Tanning wanted to depict ‘unknown but knowable states’: to suggest there was more to life than meets the eye. She first encountered surrealism in New York in the 1930s. In the 1940s, her powerful self-portrait Birthday 1942 attracted the attention of fellow artist Max Ernst – they married in 1946.
Her work from this time combines the familiar with the strange, exploring desire and sexuality. From the 1950s, now working in Paris, Tanning’s paintings became more abstract, and in the 1960s she started making pioneering sculptures out of fabric. A highlight of the exhibition is the room-sized installation Chambre 202, Hotel du Pavot 1970-3. This sensual and eerie work features bodies growing out the walls of an imaginary hotel room.

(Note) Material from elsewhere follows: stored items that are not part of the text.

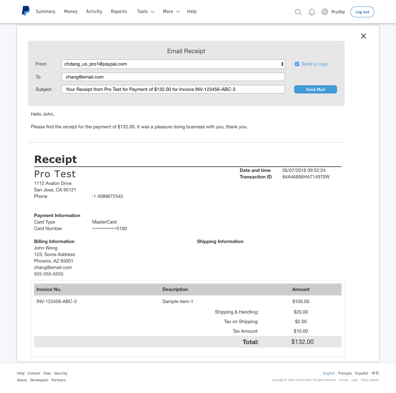Open the notifications bell icon
The width and height of the screenshot is (396, 393).
tap(312, 12)
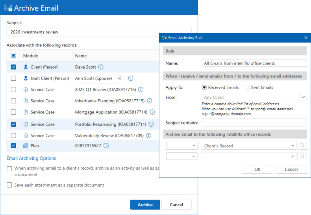This screenshot has height=215, width=311.
Task: Click the Subject contains input field
Action: pyautogui.click(x=254, y=123)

In later life, Tanning dedicated more of her time to writing. Her last collection of poems, Coming to That, was published at the age of 101.
The exhibition surveys the seventy-year career of Dorothea Tanning (1910–2012), whose work always asks us to look beyond the obvious. As a young artist in 1930s New York she discovered surrealism and what she described as the ‘limitless expanse of POSSIBILITY’ it offered. The movement, which had emerged in Paris in the 1920s, explored the hidden workings of the mind as a source of art and writing. Working in the United States and France, Tanning took its ideas and imagery in new, distinctive directions. This exhibition focuses on key themes and developments in Tanning’s practice across her long and extraordinary career. It is a must see exhibition to take a different view on an artist's evolution!